We need to purify ourselves (the need for purification implies that we aren’t pure, that purification is necessary implies that we aren’t clean in some way). We can do this by engaging in rituals, meditations or through direct blessings from and devotion to a guru (guruism).

A closer look at many religious and spiritual teachings often reveals these defensive tendencies.

“Our suffering is caused by our own impurity, our guilt and sinful nature. We need to be strong and do our best.”

What happens to the child early in life and the influence hereof on our feelings and behaviour when we are adults is not addressed. Emotional problems are often seen as sand in the wind.

This demonstrates a Denial of the truth of the emotional suffering that was caused during our childhood because we didn’t get what we needed (then). The old pain won’t “blow away” until we face it, acknowledge and feel it, she thinks. The idea it will is an illustration of a denial of needs defence.

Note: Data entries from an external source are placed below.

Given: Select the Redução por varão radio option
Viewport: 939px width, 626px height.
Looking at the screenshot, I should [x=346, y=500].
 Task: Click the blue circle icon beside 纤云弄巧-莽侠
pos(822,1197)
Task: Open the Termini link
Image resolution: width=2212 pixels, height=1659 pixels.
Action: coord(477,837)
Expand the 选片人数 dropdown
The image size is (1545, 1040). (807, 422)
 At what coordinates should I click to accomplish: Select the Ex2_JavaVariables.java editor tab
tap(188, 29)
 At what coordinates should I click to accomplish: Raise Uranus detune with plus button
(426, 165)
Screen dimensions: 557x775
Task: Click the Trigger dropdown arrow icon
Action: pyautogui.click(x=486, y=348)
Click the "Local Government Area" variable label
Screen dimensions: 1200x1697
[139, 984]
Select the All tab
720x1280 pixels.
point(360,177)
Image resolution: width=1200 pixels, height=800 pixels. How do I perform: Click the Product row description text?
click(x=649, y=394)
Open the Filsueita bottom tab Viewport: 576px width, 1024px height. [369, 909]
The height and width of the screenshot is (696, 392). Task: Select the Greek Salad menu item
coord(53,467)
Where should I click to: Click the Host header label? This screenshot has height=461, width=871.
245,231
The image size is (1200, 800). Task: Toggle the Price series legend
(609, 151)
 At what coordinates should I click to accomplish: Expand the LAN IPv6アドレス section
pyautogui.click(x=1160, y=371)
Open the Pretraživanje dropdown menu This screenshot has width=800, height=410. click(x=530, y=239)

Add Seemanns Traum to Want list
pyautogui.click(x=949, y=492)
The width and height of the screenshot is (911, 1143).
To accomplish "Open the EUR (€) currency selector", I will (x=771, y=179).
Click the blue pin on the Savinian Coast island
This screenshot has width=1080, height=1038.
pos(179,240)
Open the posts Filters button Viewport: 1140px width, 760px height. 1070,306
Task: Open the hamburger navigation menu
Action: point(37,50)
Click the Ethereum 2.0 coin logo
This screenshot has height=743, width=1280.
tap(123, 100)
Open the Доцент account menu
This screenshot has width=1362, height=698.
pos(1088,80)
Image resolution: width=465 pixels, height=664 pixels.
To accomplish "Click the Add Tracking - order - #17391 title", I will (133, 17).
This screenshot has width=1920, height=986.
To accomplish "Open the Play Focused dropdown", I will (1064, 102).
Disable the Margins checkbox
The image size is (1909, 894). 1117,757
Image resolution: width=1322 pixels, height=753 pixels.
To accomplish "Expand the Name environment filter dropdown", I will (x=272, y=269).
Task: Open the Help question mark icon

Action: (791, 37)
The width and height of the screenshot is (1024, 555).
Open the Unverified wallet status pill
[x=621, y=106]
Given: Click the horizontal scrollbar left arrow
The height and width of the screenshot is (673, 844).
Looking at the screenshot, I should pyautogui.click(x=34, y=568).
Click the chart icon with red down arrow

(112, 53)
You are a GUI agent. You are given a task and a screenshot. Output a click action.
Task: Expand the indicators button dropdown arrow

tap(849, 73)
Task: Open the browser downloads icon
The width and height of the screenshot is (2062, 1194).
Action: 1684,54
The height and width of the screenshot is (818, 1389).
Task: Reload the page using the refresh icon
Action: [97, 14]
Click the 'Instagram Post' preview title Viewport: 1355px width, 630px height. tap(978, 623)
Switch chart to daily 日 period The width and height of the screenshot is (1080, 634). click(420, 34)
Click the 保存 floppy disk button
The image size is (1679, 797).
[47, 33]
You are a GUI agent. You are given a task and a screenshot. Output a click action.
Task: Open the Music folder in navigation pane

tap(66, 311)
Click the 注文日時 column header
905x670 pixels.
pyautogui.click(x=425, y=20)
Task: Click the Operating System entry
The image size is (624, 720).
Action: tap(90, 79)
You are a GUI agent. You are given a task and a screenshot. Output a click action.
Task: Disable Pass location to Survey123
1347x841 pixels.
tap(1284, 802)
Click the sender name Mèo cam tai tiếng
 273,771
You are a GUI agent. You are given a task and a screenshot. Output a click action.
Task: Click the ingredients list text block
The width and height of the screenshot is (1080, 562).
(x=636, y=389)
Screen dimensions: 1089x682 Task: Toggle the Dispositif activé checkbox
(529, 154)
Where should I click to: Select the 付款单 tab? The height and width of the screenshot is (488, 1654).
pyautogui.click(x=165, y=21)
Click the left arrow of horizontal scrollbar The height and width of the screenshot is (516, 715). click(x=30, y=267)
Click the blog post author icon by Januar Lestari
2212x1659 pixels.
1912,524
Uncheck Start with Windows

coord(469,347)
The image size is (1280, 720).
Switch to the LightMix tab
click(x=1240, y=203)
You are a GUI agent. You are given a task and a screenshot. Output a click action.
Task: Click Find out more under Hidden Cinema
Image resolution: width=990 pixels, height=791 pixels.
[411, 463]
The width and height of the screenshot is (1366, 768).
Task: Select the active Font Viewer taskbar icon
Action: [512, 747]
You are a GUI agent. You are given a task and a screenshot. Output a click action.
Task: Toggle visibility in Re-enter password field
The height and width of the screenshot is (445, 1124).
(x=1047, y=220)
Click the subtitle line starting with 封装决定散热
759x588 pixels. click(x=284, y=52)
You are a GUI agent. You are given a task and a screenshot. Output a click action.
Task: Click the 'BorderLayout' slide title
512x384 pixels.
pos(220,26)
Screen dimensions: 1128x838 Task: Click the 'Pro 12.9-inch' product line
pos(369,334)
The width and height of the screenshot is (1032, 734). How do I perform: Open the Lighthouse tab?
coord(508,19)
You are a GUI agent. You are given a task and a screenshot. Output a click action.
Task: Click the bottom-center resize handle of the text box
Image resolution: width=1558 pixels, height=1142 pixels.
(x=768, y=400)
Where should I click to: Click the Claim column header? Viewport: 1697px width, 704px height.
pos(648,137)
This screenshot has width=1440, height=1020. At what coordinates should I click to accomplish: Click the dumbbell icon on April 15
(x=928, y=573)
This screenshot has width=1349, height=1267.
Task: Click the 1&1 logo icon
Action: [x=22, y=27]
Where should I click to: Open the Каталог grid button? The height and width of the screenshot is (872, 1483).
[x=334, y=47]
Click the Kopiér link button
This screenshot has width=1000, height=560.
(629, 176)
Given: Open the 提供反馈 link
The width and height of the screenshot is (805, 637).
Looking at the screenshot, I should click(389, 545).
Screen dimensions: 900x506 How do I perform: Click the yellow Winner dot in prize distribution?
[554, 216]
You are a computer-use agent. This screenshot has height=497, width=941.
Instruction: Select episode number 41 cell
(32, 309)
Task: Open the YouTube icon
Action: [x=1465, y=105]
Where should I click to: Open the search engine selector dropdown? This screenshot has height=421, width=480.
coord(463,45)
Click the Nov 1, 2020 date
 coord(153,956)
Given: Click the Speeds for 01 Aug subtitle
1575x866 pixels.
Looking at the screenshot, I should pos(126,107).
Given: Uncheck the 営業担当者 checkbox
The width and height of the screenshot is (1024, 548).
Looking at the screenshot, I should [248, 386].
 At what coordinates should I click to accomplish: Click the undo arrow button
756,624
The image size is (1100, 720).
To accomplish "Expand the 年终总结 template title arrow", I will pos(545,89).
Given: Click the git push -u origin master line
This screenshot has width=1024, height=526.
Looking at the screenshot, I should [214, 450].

She writes about guilt-ridden religions, and the need for spiritual masters NOT linked to dogmatic, rigid, hierarchical religions based on power structures. Power structures and ideas of sinfulness that provide them with power over their followers. But she thinks that also in these new ways of thinking, the far-reaching effects of our childhood are overlooked nevertheless.

But Miller writes somewhere that we are neither as guilty as we believe nor as free from guilt as we maybe also believe. With this she means that we feel guilt for things that were done to us and for this we aren’t guilty. But later on, as adults and grown ups, we have done things we of course are responsible and guilty for (in my interpretation and understanding of her).

See similar ideas, but in other forms, about our innate evilness, in psychiatry, psychology, therapy etc. Freud's version of it with our innate drives (of sexual nature) and Melanie Klein and HER ideas for instance... I think many working in this field still believe in innate drives as the roots of our problems... Miller writes about her thoughts on Melanie Klein and her concept in the book "The Body Never Lies" for instance.

Miller has written (see this posting):

“Sigmund Freud himself, and above all Melanie Klein, Otto Kernberg, their successors, and the ego-psychology of Heinz Hartmann have all ascribed to the child what was dictated to them by an upbringing in the spirit of Poisonous Pedagogy: children are evil by nature, or 'polymorphically perverse."' (In Banished Knowledge I have quoted an extensive passage by the highly respected analyst Glover on his view of children [he was psychodynamically oriented?]). All this has very little to do with childhood reality, and certainly with the reality of an injured and suffering child."

See earlier posting "Parent's rights contra children's..."

*it stands about Miller’s book “For Your Own Good – Hidden Cruelty in Child-rearing and the Roots of Violence” at her site:

“In this book, Alice Miller opens our eyes to the devastating effects of education and care purporting to have ‘the child's best interests’ in mind. She does this first by analyzing what she calls the ‘pedagogic approach’, and secondly by describing the childhood of a drug addict, a political leader (Adolf Hitler), and a child-murderer. Her book succeeded in conveying not just factual (and hence uninvolving) but also emotional awareness of the way in which psychoses, drug addiction and crime represent a deferred and indirect expression of experiences undergone in early infancy. For a child to develop naturally, it needs respect from its caregivers, tolerance for its feelings, awareness of its needs and sensibilities, and authenticity on the part of its parents. This authenticity manifests itself in an upbringing style in which it is the personal freedom of the parents - and not educational dogma - that imposes natural limits to the child.”